Sous un ciel étoilé, dame Charmille et le chevalier Godard se réchauffent près d'un feu. Ils s'étaient arrêtés au dernier village du comté de Vauze en fin de l'après-midi. Mais l'auberge du village n'avait guère inspiré la dame. Bien qu'aveugle, elle avait perçu quelque chose d’étrange. Elle avait sacrifié sa vue lors de son ascension pour servir la Mamba Noire et elle pouvait maintenant percevoir le sens caché des choses. Elle avait préféré passer tout droit. Le chevalier s'était opposé à sa décision, car il n'y avait aucun autre village sur leur chemin avant la tombée de la nuit. Malgré sa colère, elle lui avait tenu tête, confiante de son présage. Il s'est incliné et s'est ingénié à trouver une place des plus acceptables pour une dame pour passer la nuit à l'extérieur.

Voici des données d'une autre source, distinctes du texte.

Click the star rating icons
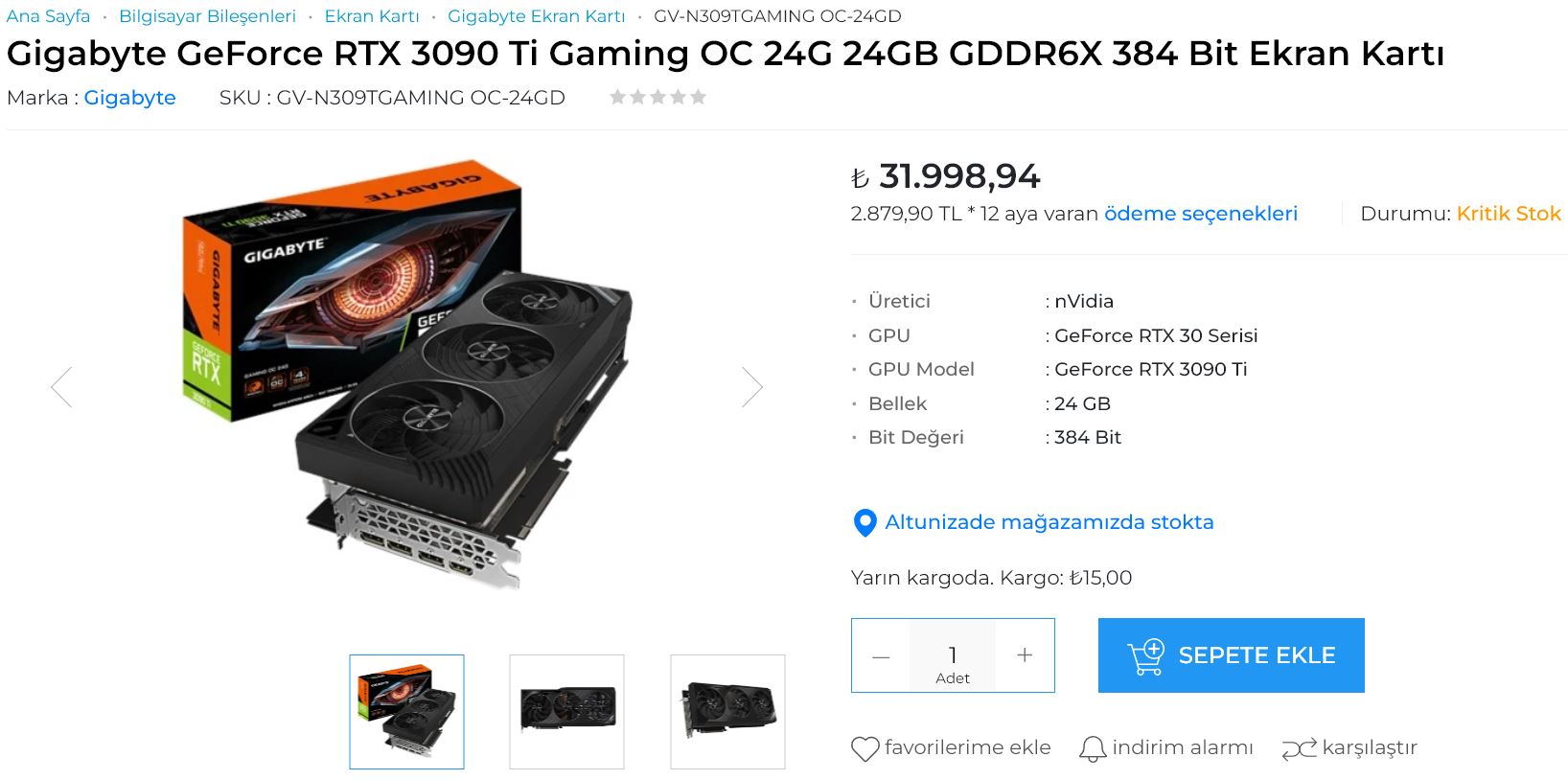This screenshot has height=780, width=1568. (x=657, y=97)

Ils se sont arrêtés à l'écart de la route avant le coucher du soleil, attachant leurs chevaux dans une clairière et se reposant sous un grand chêne. Pendant que les chevaux broutaient et que la dame se reposait, le chevalier a rassemblé du bois pour préparer un feu. Le beau temps des derniers jours leur était favorable bien que les nuits fussent fraîches en cette fin de saison. Le bois s'est enflammé sans effort. Ils se sont partagé un peu de fromage, quelques pommes et des amandes. Un dîner léger avalé avec l'eau du petit ruisseau tout près de la route. La dame s'est étendue au pied du chêne, adossée à son énorme tronc rugueux et s’est emmitouflée dans une épaisse couverture. Le chevalier s’est étendu au sol, un peu à l'écart d'elle, près du feu pour l'entretenir. Après le long silence qui avait pris place depuis qu'ils ont quitté le village, la dame reprend la parole.
– Il y a quelques jours, vous avez affirmé apprécier mes yeux. Est-ce vrai ?

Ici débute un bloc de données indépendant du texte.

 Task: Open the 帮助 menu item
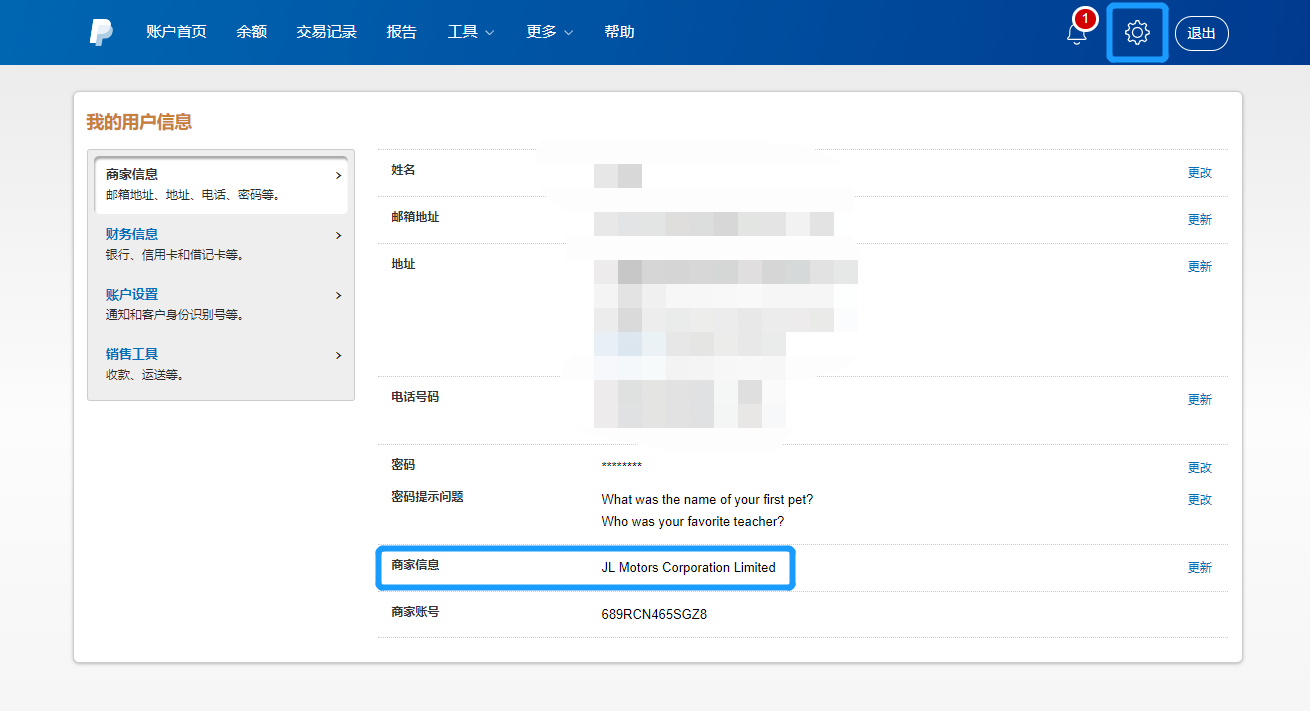(619, 32)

Silence. Le chevalier est surpris par sa demande.
– Chevalier, étiez-vous sincère ? – Oui, madame. – De quelle couleur sont-ils ? – Vous ne le savez donc pas, madame ?
Elle détourne le visage, visiblement gênée par sa demande.
– Pardonnez-moi, chevalier, je vous embarrasse. Nous devrions plutôt discuter des préparatifs pour demain. À quelle heure croyez-vous que nous puissions atteindre le domaine de Loth ? – Bleus. – Pardon ?
Le visage de la dame se tourne vers lui.
– Ils sont bleus comme un ciel d'été sans nuages. Parfois, comme maintenant, à la lueur des flammes, ils sont d'un bleu profond comme celui d’un océan agité. Et à votre lever le matin, comme la brume qui recouvre la lande, un fin voile les recouvre et les rend plus clairs.
Silence. Elle décline son visage vers le feu.
– Je ne savais pas qu'ils étaient si beaux. – Au milieu de l'après-midi. – Pardon ? – Si nous partons à l'aurore, nous pourrons atteindre la ville de Loth au milieu de l'après-midi. Nous arriverons alors à temps pour partager la table du duc en soirée. Et vous pourrez dormir confortablement dans une suite comme le dicte votre rang, plutôt que de dormir à la belle étoile.
Un sourire se dessine sur le visage de la dame.
– Oh, que vous êtes méchant, chevalier. Vous me croyez capricieuse à vouloir passer la nuit sous la lune. Pourtant, je vous assure que cette auberge n'avait pas bon augure. Il y avait une présence malsaine. – Si vous le dites, madame, alors c'est vrai. Je suis surtout inquiet que vous preniez froid en cette nuit fraîche. Et rien ne nous garantit qu'aucun nuage de pluie ne s'amène. Il n'est pas convenable qu'une dame aussi distinguée dorme ainsi. – Et voilà, cette vieille querelle qui revient entre nous.
Un long silence.
– Vous ne devriez pas accepter de telles franchises de ma part. – Pourquoi ? Parce que je suis trop distinguée pour vous, chevalier ?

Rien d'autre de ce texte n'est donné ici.